Thinking of convolutional neural networks as fully connected networks with infinitely strong priors can help us gain a better insight into how convolutional neural networks work.
- One of the key insights is that convolution and pooling can lead to underfitting.
- Another key insight is that when we compare the statistical learning performance of convolution models, we can only use other convolution models in the benchmark as the object of comparison.
V. Variants of the basic convolution function
- Valid convolution
- Same convolution
- Full convolution
Six, structured output
Convolutional neural networks can be used to output high-dimensional structured objects, not just predicting class labels for classification tasks or real values for regression tasks.
Seven, data type
The data used by convolutional networks usually contains multiple channels, and each channel is a different observation at a certain point in time or space.
8. Efficient convolution algorithm
Convolution is equivalent to using Fourier transform to convert both the input and the kernel to the frequency domain, performing point-by-point multiplication of the two signals, and then using the inverse Fourier transform to convert back to the time domain.
Designing methods to perform convolution or approximate convolution faster without compromising the accuracy of the model is an active area of research. Even techniques that only improve the efficiency of forward propagation are useful, because in a business environment, deploying a network usually consumes more resources than training a network.
Nine, random or unsupervised features
The most expensive part of convolutional network training is learning features.
There are three basic strategies to get the convolution kernel without supervised training.

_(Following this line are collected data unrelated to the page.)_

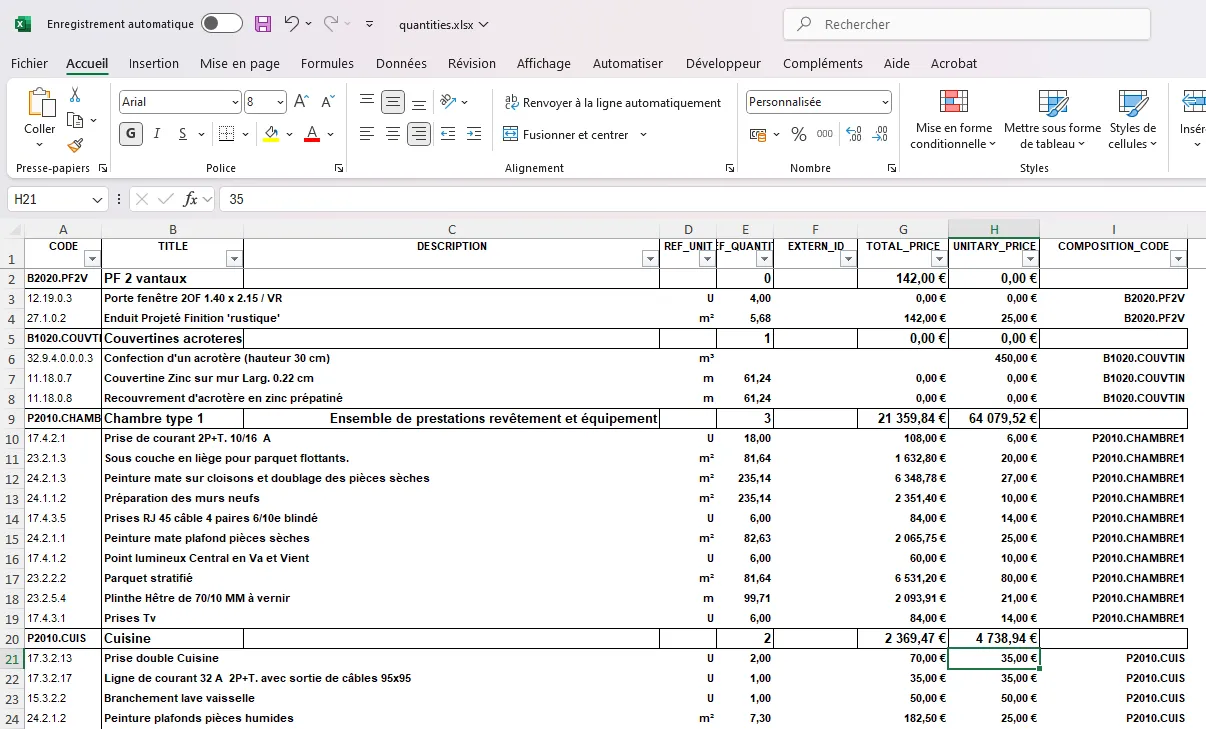This screenshot has height=729, width=1206.
Task: Switch to the Mise en page tab
Action: click(240, 63)
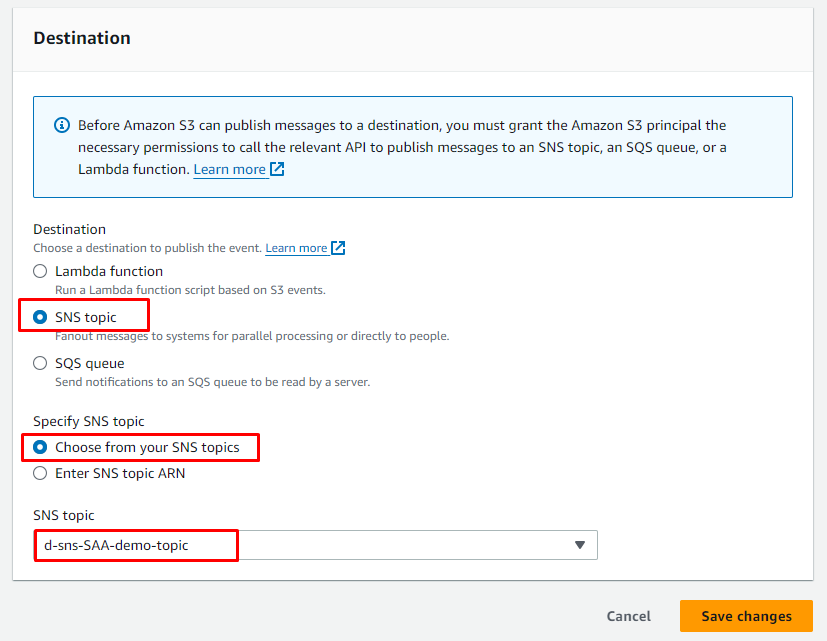The width and height of the screenshot is (827, 641).
Task: Choose SQS queue as the destination
Action: [40, 363]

- Simply initialize them randomly
- Design them manually
- Use unsupervised criteria to learn the kernel
Use unsupervised criteria to learn features so that they can be determined independently of the classification layer at the top of the network structure. Then it only needs to extract the features of all the training sets once to construct a new training set for the last layer. Assuming that the last layer is similar to logistic regression or SVM, learning the last layer is usually a convex optimization problem.
10. Neuroscience basis of convolutional networks
Convolutional networks are perhaps the most successful case of biology inspired artificial intelligence. Although convolutional networks are also guided by many other fields, some of the key design principles of neural networks come from neuroscience.